Copy out the entire post on importing a phonetic vocabulary file, word for word.

------ TEXT SECTION ------

I have a vocabulary with phonetics here(the extracted password is: 1234
). I import these contents by saving the docx
file as an XML
file.
Import["D:\\360Downloads\\考博英语10000词汇表.docx", "Text",
CharacterEncoding -> "UTF-8"]
Import["C:\\Users\\***\\Desktop\\考博英语10000词汇表\\考博英语10000词汇表.xml", "CDATA", CharacterEncoding -> "UTF-8"]
However, after importing this XML
file with the above method, there are a lot of errors in phonetic information.
Import["C:\\Users\\***\\Desktop\\考博英语10000词汇表\\考博英语10000词汇表.xml", \
"Plaintext", CharacterEncoding -> "UTF-8"]
When I use the above code to import the data of this file, many unnecessary line breaks appear.

------ INFORMATION GIVEN ------

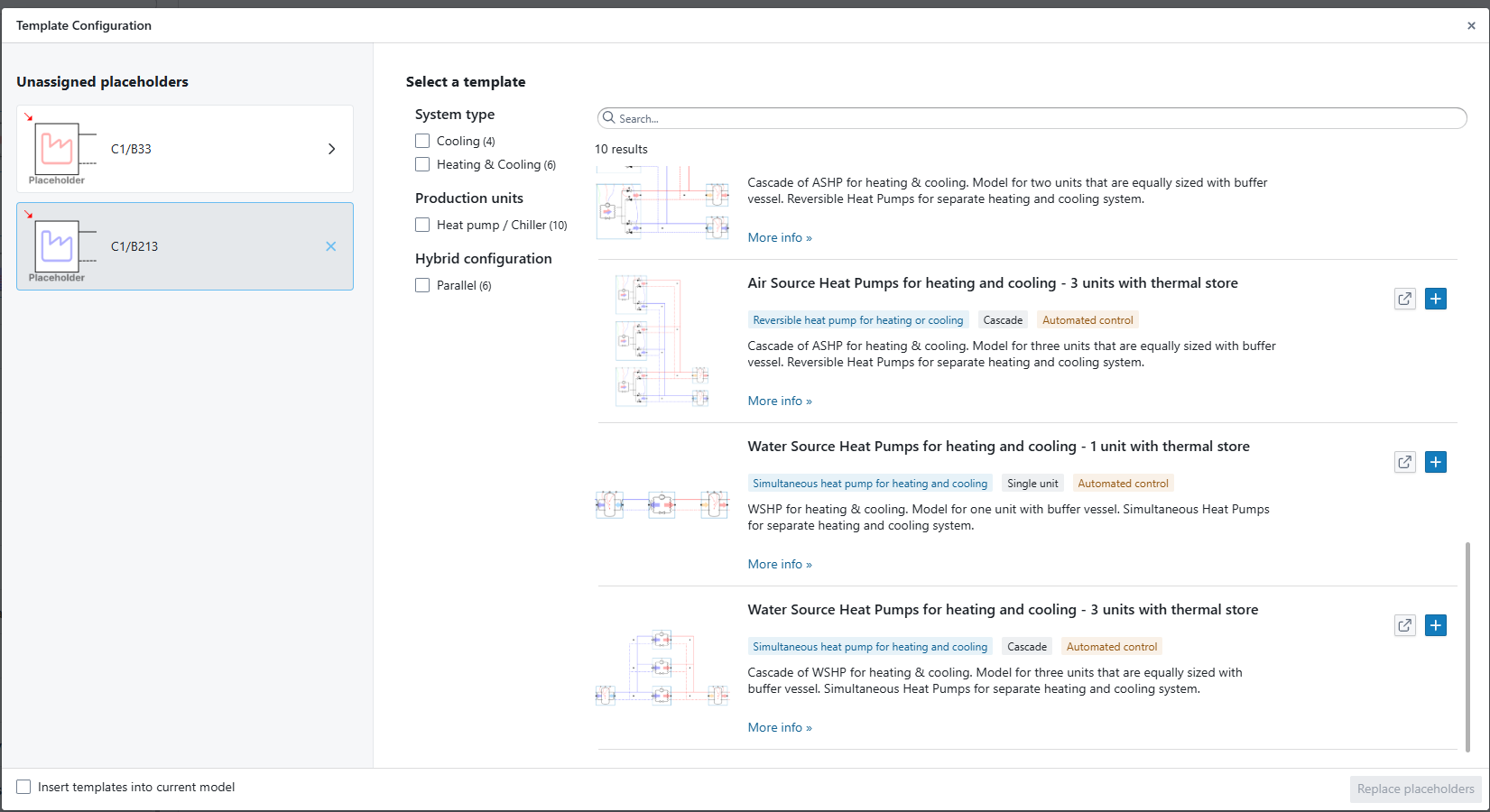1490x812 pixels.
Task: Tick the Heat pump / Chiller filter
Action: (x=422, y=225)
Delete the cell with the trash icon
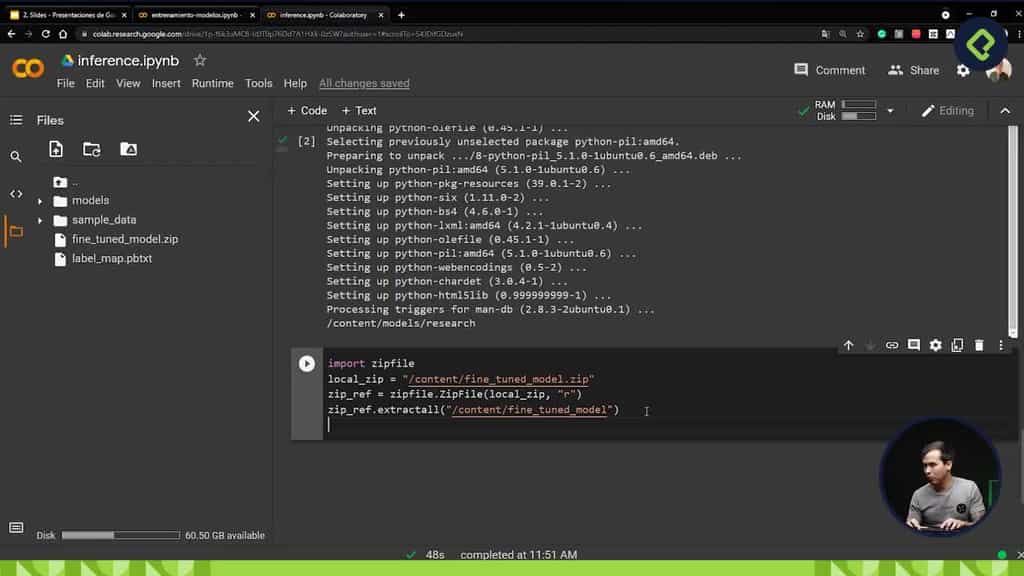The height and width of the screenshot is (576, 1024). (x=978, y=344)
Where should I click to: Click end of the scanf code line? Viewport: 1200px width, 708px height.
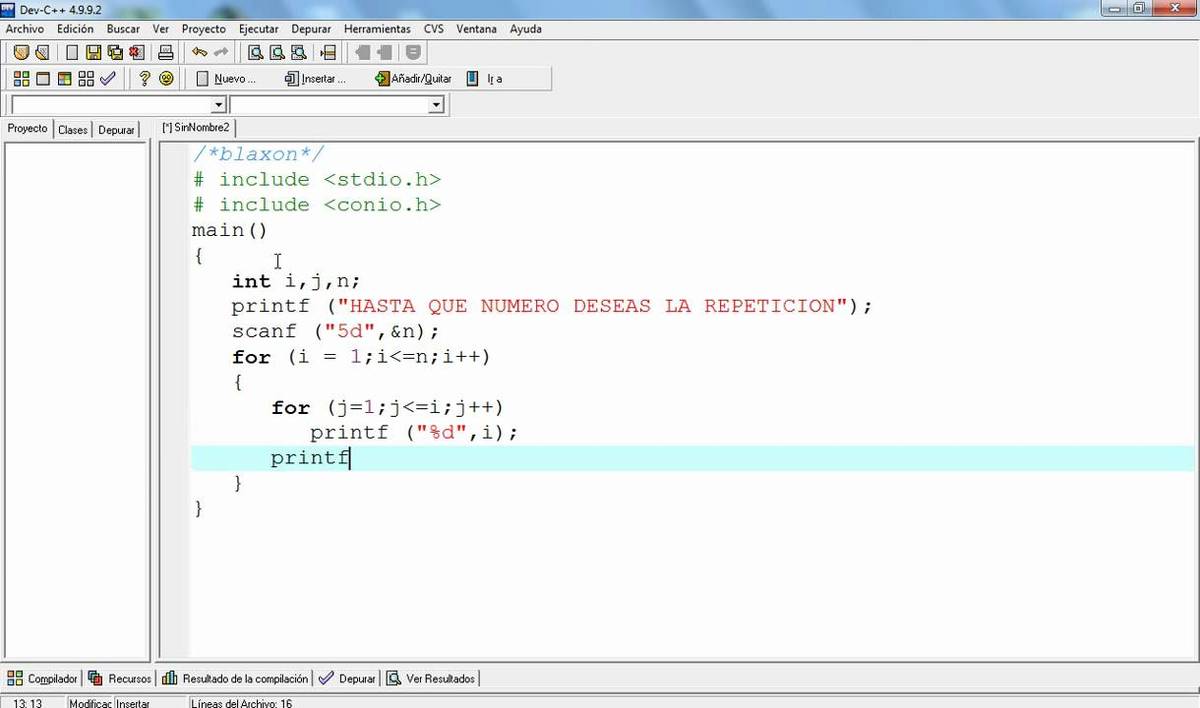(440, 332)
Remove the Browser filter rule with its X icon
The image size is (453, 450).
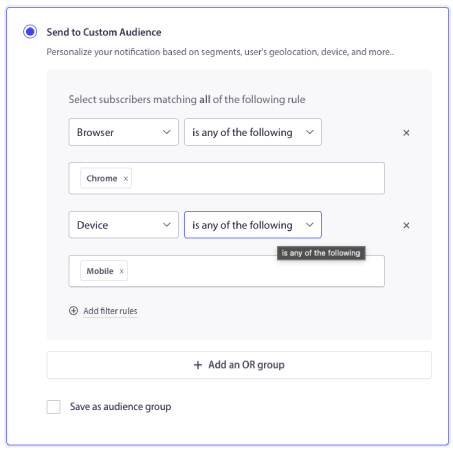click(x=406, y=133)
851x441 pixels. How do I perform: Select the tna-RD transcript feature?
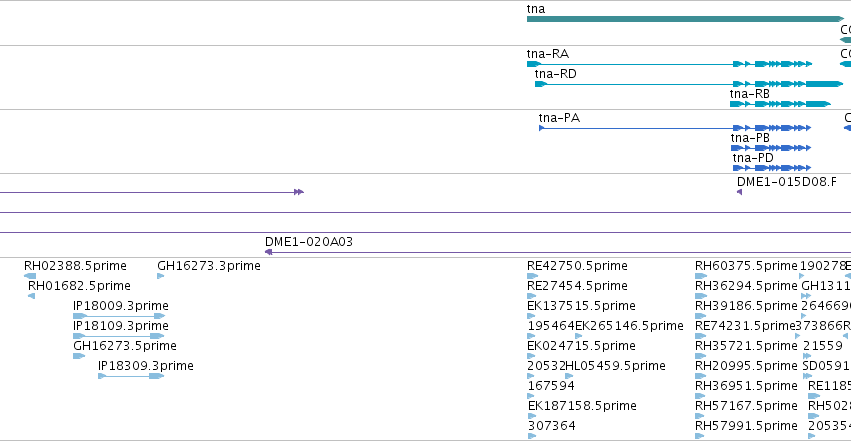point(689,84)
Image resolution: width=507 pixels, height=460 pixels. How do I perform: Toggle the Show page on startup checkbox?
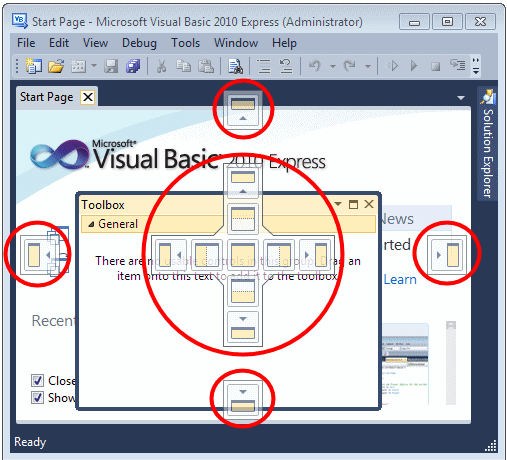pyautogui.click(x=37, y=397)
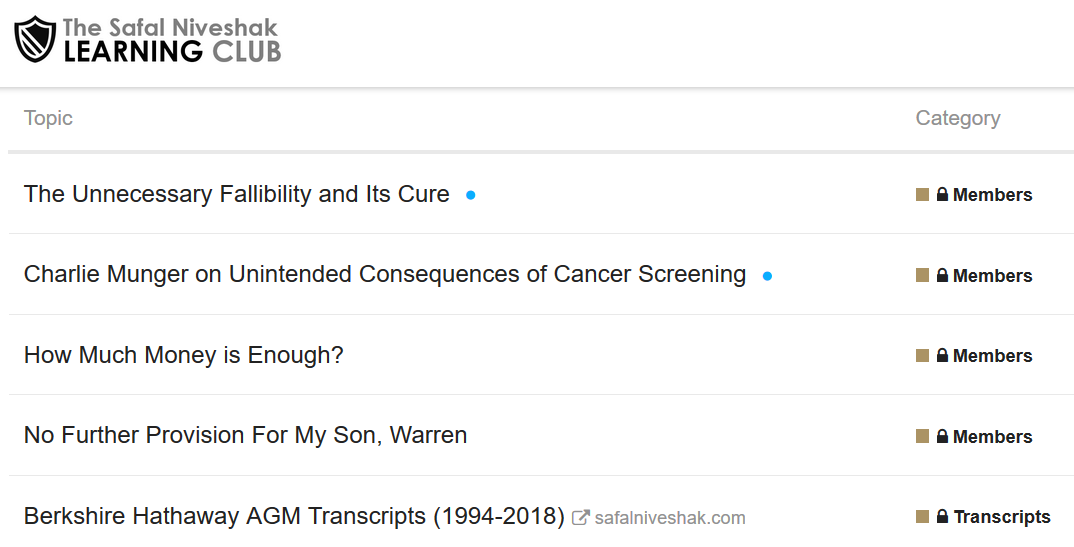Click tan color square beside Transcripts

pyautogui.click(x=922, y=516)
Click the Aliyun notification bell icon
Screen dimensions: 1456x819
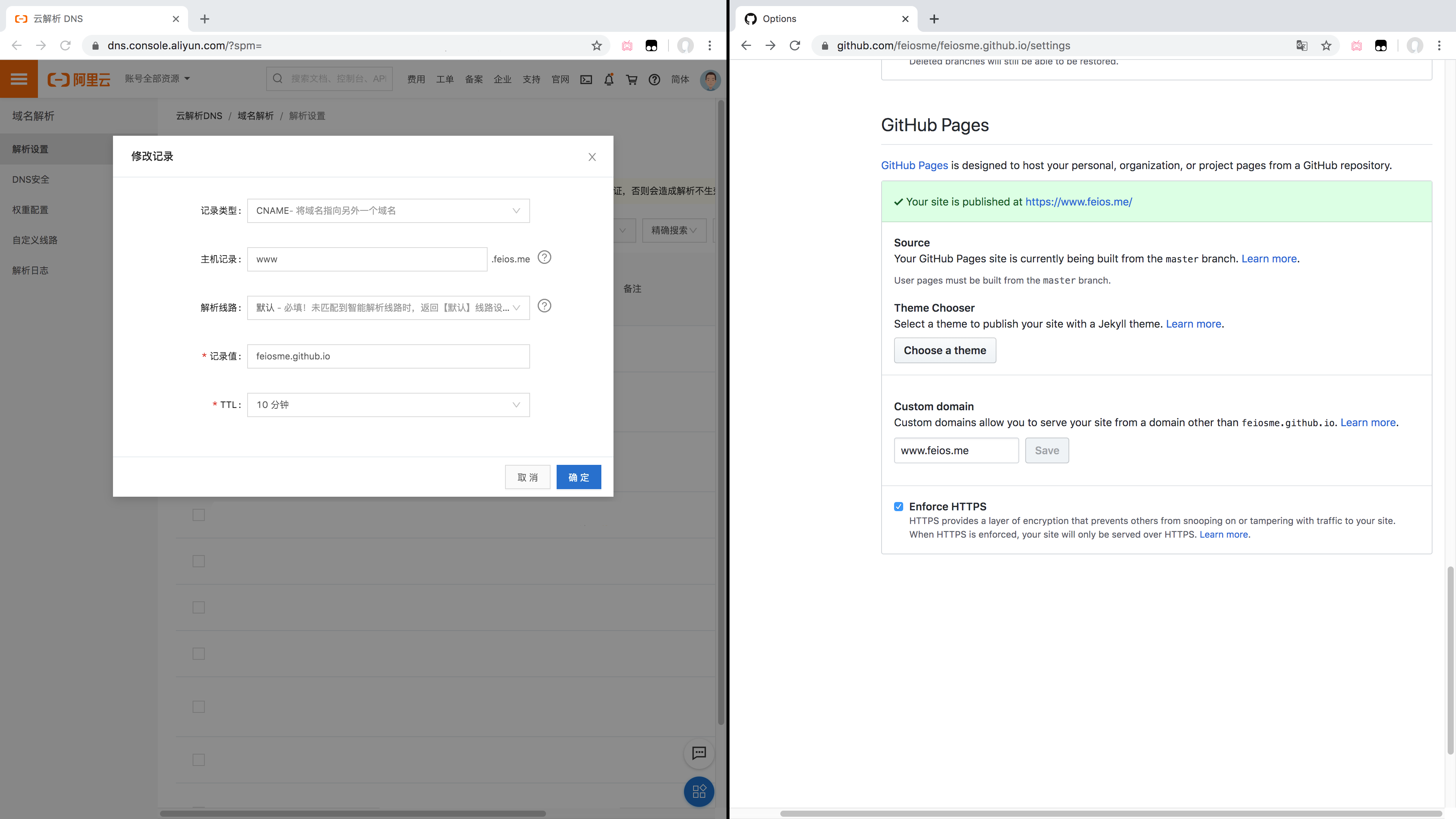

------

> **THE REPLY**
I have a vocabulary with phonetics here(the extracted password is: 1234
). I import these contents by saving the docx
file as an XML
file.
Import["D:\\360Downloads\\考博英语10000词汇表.docx", "Text",
CharacterEncoding -> "UTF-8"]
Import["C:\\Users\\***\\Desktop\\考博英语10000词汇表\\考博英语10000词汇表.xml", "CDATA", CharacterEncoding -> "UTF-8"]
However, after importing this XML
file with the above method, there are a lot of errors in phonetic information.
Import["C:\\Users\\***\\Desktop\\考博英语10000词汇表\\考博英语10000词汇表.xml", \
"Plaintext", CharacterEncoding -> "UTF-8"]
When I use the above code to import the data of this file, many unnecessary line breaks appear.